1,096 DAYS by Marilyn Petersen offers a perspective all of us need to respect.

“Have you ever considered your church from the perspective of a wheelchair user—or any individual with a disability? My home church was built decades ago, and even though a ramp to the church door has been installed, the bathrooms are downstairs, making my attendance there challenging. This is not unique, as almost all the Adventist churches in my area are multilevel. Restrooms are usually inaccessible. Fellowship halls and pianos in the sanctuary are too. For wheelchair users who attend churches where restrooms are downstairs, this means either not attending church services or dehydrating (limited or no liquids beginning Friday evening) in order to make it through the four hours of a morning service. While this is often the fault of old architecture, it’s something I had never thought of before needing a wheelchair.

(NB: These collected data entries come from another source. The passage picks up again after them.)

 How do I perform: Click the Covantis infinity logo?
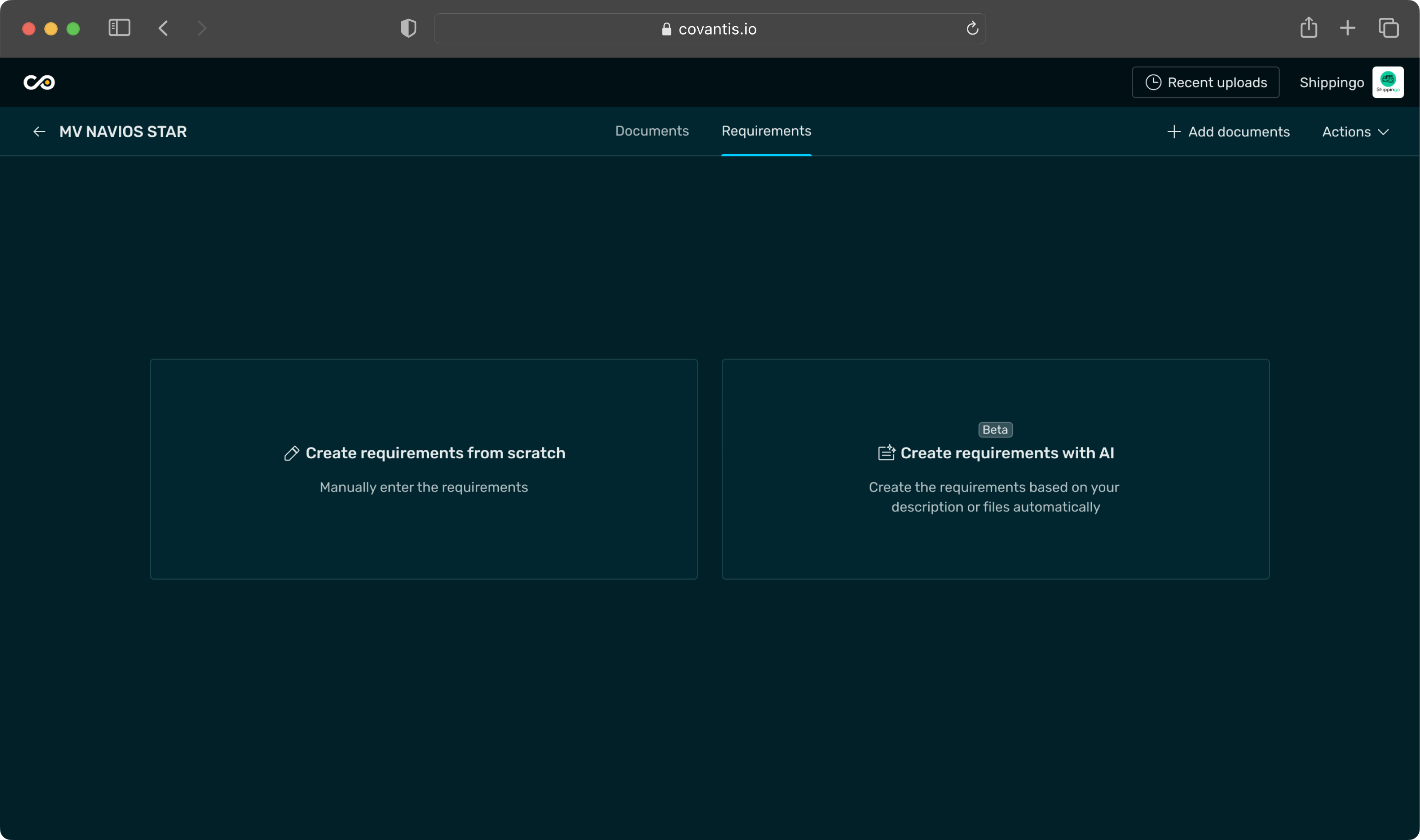point(39,82)
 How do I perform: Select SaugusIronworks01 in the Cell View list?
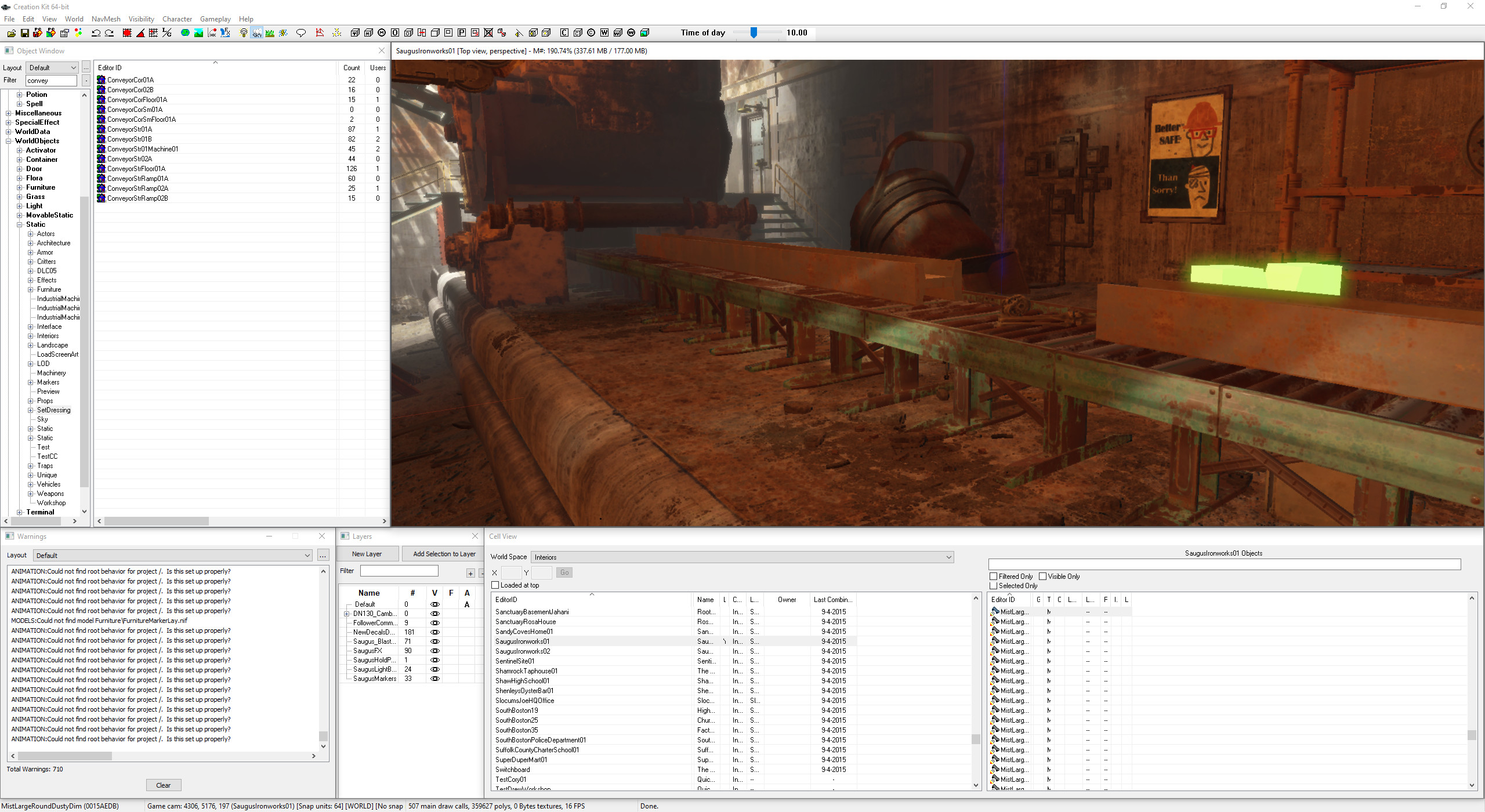pyautogui.click(x=522, y=641)
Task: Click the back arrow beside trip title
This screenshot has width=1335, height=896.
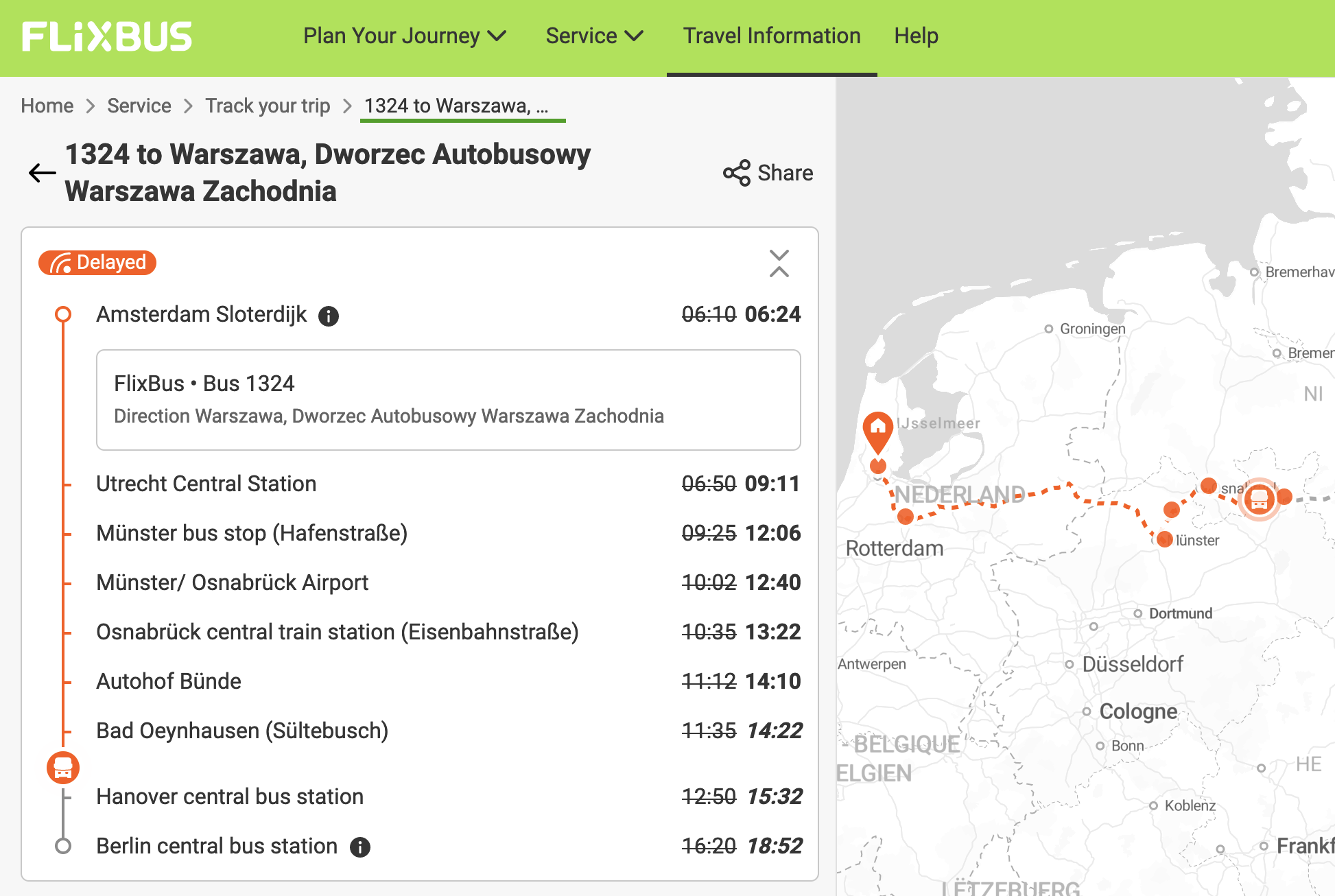Action: (x=42, y=173)

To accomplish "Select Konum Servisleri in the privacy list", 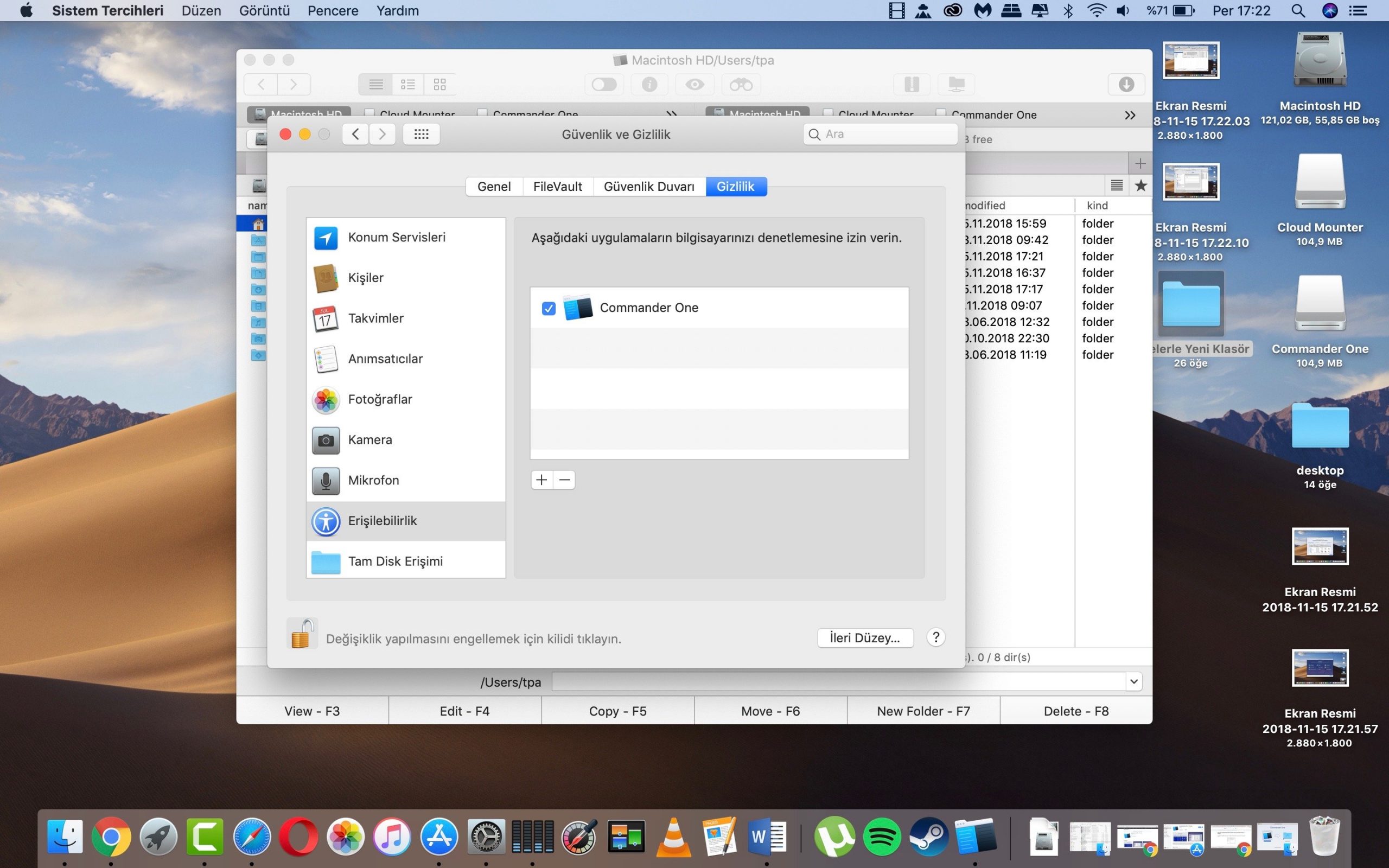I will [396, 237].

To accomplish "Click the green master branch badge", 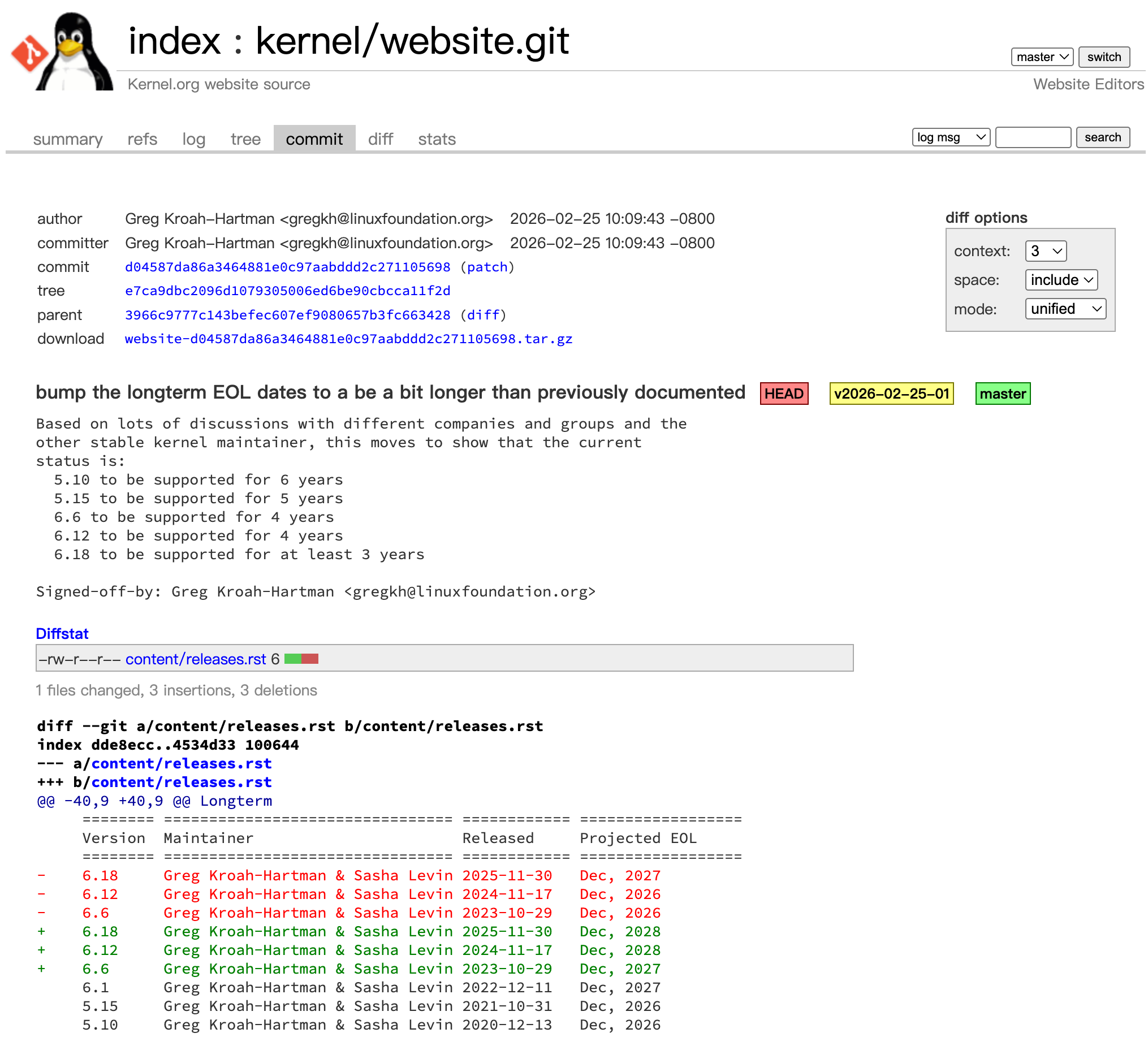I will (1004, 394).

“The church I attend more regularly now is all on one level and has a pull-up drop-off point at the door, which is very nice. But I used to play the piano for Sabbath school, and because the sanctuary piano is up on a separate level, it’s no longer accessible to me. Several of the church aisles are too narrow for my wheelchair. No church that I’ve attended has designated seating for those with disabilities. Often there are only one or two places a wheelchair can fit and thus enable the person to sit with family. A member of my family or I have to move quickly each Sabbath to assure the appropriate seat isn’t taken by another church member. While I’m sure they would move if asked, it makes the situation awkward and uncomfortable.”

WAKE-UP CALL by Jimmy Phillips asks the question, “Why would I want to start my day with the rubbish of man when I have the opportunity to first fill my heart and mind with the words of God?”

CHURCH TRENDS reported by Monte Sahlin should make all Christians more aware of the secular world.

“Adventist evangelism—as we have practiced it from the very beginning of our movement in America—has always assumed that our audience already believes in God, accepts the Bible as the Word of God, and is prepared to listen to texts and logic that undergird the unique Adventist teachings. But the growing numbers of secular Americans are unprepared to hear or understand our conventional evangelistic messages. In order to reach these individuals we must start at an earlier point in the logic of evangelism and address more basic concepts that we have always assumed to be already accepted.

“In most Adventist churches in metropolitan areas in the U.S. you will find that some of these secular people are already attending your church. Fellowship often develops long before belief in doctrines, and you cannot use some of the typical indicators such as vegetarian diet and simple dress, because many secular people accept those values without any Bible basis.

“How do you move from friendship to Bible study, while retaining the friendship?” Sahlin suggests the following:

Reaching and Winning New Agers—available from AdventSource at or (800) 328-0525.

Jon Paulien, dean of the School of Religion at Loma Linda University, has written several books on this topic.

iFollow discipleship curriculum resources—published by the North American Division Church Resource Center and available in the Meeting With Jesus section under Lessons at and in the iFollow Pastor’s Edition, which is being distributed to pastors on DVD.

LIFE AND DEATH IN THE SAME FRAME by Loren Seibold describes a day in which he spent time with the parents of newborn twins and sat by the bedside of a dying parishioner, and “feeling a little like those old Russian writers, Tolstoy and Dostoyevsky, who in their novels and stories placed life and death, happiness and sadness, achievement and failure, joy and gloom, all in the same frame, part of the same picture, never completely carefree nor entirely despondent about this mortal span, but more honest for portraying a chiaroscuro of failure and redemption.”